Children require a different calculation. The standard formula scales the rate based on weight: 4 milliliters per kilogram per hour for the first 10 kilograms, 2 milliliters per kilogram per hour for the next 10 kilograms, and 1 milliliter per kilogram per hour for every kilogram beyond that. A 25-kilogram child, for example, would need about 65 milliliters per hour.
What Getting IV Fluids Feels Like
If you’ve never had an IV, the process is simple. A nurse inserts a small plastic catheter into a vein, usually on the back of your hand or inside your forearm. You’ll feel a brief pinch or sting during insertion, and then it’s mostly just the odd sensation of having a tube taped to your arm. The fluid itself drips from a bag hung on a pole, flowing through tubing connected to your catheter. You might feel a cool sensation along your arm as the fluid enters, especially if the bag is at room temperature.

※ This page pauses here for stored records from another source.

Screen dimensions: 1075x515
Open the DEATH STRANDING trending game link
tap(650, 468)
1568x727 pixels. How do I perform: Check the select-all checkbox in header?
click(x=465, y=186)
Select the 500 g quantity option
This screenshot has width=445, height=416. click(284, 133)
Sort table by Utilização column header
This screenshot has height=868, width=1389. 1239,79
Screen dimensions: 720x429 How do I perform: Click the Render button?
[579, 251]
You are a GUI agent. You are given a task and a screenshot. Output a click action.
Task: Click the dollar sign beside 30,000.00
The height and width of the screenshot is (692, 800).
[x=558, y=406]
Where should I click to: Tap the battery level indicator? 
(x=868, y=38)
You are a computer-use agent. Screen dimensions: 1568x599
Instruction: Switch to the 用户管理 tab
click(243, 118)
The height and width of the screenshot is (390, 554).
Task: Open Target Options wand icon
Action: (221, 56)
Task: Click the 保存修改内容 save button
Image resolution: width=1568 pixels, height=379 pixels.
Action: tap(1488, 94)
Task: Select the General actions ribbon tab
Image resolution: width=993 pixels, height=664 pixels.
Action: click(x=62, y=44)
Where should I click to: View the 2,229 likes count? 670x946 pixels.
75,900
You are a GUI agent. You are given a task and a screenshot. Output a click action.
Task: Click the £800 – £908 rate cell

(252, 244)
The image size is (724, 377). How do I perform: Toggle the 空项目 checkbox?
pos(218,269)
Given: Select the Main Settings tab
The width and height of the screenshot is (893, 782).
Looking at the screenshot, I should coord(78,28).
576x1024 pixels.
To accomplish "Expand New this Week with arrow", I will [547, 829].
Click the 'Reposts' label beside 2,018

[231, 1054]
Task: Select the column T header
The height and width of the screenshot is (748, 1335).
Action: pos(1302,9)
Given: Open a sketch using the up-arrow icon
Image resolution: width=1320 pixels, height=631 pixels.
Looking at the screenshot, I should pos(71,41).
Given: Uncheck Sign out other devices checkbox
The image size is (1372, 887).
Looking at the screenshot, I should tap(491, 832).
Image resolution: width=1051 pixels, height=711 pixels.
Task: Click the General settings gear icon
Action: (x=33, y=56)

How long the infusion takes depends entirely on why you’re getting it. A maintenance drip might run slowly over many hours. A bolus for dehydration in the emergency room could infuse a full liter in 30 to 60 minutes. Medication infusions vary widely: some antibiotics take 30 minutes, while certain chemotherapy regimens run for several hours.
Most people start feeling better relatively quickly once fluids are flowing, particularly if dehydration was the main issue. Headaches ease, dizziness fades, and energy begins returning as blood volume normalizes.
Risks of IV Fluid Therapy
IV fluids are generally safe, but too much fluid too fast can cause a condition called hypervolemia, or fluid overload. This happens when the body takes in more fluid than the kidneys can process, causing sodium levels to become unbalanced. Mild symptoms include swelling in the arms and legs, bloating, headache, and rapid weight gain over a day or two.
More severe fluid overload can raise blood pressure, cause shortness of breath as fluid backs up into the lungs, and strain the heart. People with existing heart or kidney problems are at higher risk because their bodies are already less efficient at managing fluid balance. This is why hospital staff monitor intake and output closely, tracking how much fluid goes in and how much urine comes out.
At the infusion site itself, complications can include irritation of the vein (phlebitis), swelling if the catheter slips out of the vein and fluid leaks into surrounding tissue, or rarely, infection. Redness, pain, or swelling around the IV site usually prompts the care team to move the catheter to a different vein.
Electrolyte imbalances are another concern, especially with prolonged IV therapy. Large volumes of Normal Saline can lead to excess chloride in the blood, which may affect kidney function. This is one reason Lactated Ringer’s, with its more balanced electrolyte profile, has gained favor for many clinical situations.